Non-Staphylococcus aureus staphylococcal species (non-SASS) are important pathogens in both animal and human populations. The development of β-lactam resistance in non-SASS through acquisition and expression of penicillin-binding protein 2a (PBP2a) represents a significant clinical and public health threat.

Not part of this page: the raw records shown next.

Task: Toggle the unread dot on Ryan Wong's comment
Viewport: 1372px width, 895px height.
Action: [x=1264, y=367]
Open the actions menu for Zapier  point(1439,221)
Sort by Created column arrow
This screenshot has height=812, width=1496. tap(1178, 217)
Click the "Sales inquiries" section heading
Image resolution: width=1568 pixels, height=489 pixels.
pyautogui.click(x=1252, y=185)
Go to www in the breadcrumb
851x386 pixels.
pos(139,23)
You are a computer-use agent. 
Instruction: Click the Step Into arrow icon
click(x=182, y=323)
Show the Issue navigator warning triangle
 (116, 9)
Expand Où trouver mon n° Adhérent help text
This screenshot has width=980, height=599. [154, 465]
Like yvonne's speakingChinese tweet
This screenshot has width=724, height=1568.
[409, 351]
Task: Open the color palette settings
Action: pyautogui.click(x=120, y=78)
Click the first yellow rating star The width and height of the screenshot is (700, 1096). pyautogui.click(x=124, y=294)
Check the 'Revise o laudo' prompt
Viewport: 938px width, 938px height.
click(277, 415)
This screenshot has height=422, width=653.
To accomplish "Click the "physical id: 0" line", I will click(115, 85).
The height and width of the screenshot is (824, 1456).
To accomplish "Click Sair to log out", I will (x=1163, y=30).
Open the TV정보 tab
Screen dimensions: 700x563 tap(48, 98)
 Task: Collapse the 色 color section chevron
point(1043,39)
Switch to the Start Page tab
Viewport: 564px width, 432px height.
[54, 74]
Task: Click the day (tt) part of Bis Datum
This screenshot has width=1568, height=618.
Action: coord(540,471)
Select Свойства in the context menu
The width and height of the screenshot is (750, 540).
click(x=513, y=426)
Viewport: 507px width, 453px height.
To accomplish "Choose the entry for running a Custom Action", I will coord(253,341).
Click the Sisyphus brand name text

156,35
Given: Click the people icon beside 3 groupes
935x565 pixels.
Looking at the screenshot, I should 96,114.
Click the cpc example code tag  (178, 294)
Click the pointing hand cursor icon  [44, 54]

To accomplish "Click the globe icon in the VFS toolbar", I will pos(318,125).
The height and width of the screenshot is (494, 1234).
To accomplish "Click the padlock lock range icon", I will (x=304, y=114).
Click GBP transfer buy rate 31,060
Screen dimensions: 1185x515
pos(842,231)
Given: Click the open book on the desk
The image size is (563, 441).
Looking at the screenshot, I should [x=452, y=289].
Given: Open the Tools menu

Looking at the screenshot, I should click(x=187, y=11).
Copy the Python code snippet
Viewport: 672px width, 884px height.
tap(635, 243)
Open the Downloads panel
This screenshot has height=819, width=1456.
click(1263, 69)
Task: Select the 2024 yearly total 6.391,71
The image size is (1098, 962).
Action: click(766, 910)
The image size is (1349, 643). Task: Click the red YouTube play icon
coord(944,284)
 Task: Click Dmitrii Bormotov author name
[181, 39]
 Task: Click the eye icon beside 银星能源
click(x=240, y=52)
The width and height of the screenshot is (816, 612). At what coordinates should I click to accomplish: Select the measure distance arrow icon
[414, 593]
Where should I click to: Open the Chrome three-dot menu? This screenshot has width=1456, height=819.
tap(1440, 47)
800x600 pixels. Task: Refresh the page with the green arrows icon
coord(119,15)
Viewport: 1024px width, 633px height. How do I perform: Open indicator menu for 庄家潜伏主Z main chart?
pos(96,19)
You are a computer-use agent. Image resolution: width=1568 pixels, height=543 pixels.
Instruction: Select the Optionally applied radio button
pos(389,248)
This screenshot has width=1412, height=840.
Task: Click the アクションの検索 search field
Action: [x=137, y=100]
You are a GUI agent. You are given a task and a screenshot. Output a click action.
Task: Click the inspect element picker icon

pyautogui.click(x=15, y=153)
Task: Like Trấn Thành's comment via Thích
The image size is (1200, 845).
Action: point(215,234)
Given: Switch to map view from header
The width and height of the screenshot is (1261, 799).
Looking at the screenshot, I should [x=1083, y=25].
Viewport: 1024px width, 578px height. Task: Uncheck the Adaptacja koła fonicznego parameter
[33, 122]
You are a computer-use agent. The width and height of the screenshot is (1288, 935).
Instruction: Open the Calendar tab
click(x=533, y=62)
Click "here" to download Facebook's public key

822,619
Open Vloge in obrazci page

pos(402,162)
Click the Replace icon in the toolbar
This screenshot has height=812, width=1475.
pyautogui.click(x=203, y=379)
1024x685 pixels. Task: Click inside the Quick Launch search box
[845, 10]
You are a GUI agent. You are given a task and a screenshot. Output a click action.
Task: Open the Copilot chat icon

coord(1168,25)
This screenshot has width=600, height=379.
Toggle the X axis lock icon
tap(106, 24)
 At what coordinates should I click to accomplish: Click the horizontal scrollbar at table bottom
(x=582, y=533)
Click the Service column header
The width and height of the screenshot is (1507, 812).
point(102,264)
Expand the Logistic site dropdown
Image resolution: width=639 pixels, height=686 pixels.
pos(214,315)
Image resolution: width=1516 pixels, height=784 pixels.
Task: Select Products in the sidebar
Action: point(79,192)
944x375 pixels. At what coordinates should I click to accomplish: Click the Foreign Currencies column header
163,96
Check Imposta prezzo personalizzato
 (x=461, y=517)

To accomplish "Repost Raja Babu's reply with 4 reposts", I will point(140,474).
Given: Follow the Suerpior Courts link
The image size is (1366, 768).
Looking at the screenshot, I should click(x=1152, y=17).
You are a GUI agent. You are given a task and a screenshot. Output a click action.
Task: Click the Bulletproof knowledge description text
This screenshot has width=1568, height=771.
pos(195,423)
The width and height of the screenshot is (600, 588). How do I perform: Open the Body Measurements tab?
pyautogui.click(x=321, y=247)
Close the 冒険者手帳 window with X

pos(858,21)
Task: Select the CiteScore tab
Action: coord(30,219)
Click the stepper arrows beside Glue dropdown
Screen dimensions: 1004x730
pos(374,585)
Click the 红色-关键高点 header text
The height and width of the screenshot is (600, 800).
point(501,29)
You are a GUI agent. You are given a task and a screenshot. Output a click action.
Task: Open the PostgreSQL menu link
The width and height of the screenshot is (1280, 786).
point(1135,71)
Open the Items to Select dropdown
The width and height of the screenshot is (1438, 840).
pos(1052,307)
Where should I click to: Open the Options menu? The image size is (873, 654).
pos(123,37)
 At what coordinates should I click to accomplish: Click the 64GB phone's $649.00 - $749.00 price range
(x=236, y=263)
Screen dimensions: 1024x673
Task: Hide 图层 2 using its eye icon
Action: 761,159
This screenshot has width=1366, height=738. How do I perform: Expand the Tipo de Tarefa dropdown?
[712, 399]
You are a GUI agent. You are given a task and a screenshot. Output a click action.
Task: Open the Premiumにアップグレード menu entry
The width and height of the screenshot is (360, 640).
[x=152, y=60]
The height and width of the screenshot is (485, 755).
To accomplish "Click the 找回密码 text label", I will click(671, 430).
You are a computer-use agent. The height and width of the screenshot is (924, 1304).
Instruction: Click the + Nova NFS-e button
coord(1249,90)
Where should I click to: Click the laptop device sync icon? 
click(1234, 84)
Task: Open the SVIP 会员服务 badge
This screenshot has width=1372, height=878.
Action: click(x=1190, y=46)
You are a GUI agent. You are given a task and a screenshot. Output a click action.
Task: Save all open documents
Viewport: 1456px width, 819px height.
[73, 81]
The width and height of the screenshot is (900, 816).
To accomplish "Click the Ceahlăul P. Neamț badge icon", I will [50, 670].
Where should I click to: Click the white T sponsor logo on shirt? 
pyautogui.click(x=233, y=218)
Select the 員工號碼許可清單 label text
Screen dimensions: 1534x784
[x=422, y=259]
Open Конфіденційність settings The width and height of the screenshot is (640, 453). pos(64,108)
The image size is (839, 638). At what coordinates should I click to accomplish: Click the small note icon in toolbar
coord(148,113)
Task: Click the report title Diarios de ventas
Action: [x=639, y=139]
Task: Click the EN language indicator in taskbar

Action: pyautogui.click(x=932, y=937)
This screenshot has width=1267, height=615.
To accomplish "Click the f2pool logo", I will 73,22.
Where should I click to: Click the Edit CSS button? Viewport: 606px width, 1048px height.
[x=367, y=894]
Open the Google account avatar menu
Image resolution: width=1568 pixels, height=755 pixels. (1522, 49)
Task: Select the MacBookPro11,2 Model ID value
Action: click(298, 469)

KEYWORDS: beta-lactam resistance, methicillin resistance, PBP2a, Staphylococcus
ABSTRACT
Non-Staphylococcus aureus staphylococcal species (non-SASS) are important pathogens in both animal and human populations. The development of β-lactam resistance in non-SASS through acquisition and expression of penicillin-binding protein 2a (PBP2a) represents a significant clinical and public health threat. Here, we evaluated the diagnostic performance of two versions of a PBP2a immunochromatographic assay with non-SASS. Our data show that the revised version of the assay, the PBP2a SA culture colony test, has superior diagnostic sensitivity compared to the previous version of the assay, the PBP2a culture colony test, 100% (95% confidence interval [CI], 93.3 to 100%) versus 67.9% (95% CI, 53.7 to 80.1%), respectively, while both assays display a specificity of 100% (95% CI, 92.5 to 100%). Therefore, the PBP2a SA culture colony test offers a rapid, accurate, and relatively inexpensive method for detecting PBP2a-mediated β-lactam resistance in clinically relevant non-SASS for the management of infections due to these organisms and for antimicrobial stewardship.
INTRODUCTION
Staphylococcus aureus is the primary pathogenic Staphylococcus species in human populations; however, other staphylococcal species can cause serious disease in both humans and animals (1). Several non-S. aureus staphylococcal species (non-SASS), e.g., Staphylococcus epidermidis and Staphylococcus haemolyticus, are notable nosocomial pathogens (1). In addition, Staphylococcus lugdunensis causes infectious endocarditis and skin and soft tissue infections (2, 3), while other species, especially members of the Staphylococcus intermedius group (notably Staphylococcus pseudintermedius), are significant animal pathogens (4).
Treatment of infections due to these and other non-SASS is impeded by their ability to acquire resistance to important therapeutic agents, including β-lactams (1). In staphylococci, resistance to β-lactams is predominantly conferred by the acquisition of an alternative transpeptidase, penicillin-binding protein 2a (PBP2a or PBP2′), which is encoded by the mecA gene and catalyzes the synthesis of the bacterial cell wall (peptidoglycan) in otherwise inhibitory concentrations of β-lactams (1, 5). Isolates that harbor PBP2a are resistant to all β-lactams, with the exception of ceftobiprole and ceftaroline (1, 5), and pose a significant clinical and public health threat.
Therefore, accurate, rapid, and inexpensive methods to detect PBP2a in staphylococci can greatly facilitate management of infections due to these organisms, as well as antimicrobial stewardship efforts (6). Nucleic acid-based mecA detection methods are rapid and accurate but can be expensive and require dedicated instrumentation that prohibits their widespread adoption, especially in resource-limited settings. In contrast, rapid immunologic detection of PBP2a is relatively inexpensive, does not require specialized instrumentation, and is simple to perform in almost any laboratory setting.
The PBP2a culture colony test (Alere, Scarborough, ME), which was discontinued, was an immunochromatographic assay that employed monoclonal antibodies to detect PBP2a in S. aureus isolated in culture (7). The assay exhibited a sensitivity between 94.1 and 100% and a specificity between 98.8 and 100% for detection of PBP2a in S. aureus (6–8). In contrast, this assay demonstrated sensitivity and specificity with non-SASS of 86% and 100%, respectively (8), with the notable exceptions of S. lugdunensis, Staphylococcus schleiferi, and members of the S. intermedius group, where sensitivity and specificity were 100% (9).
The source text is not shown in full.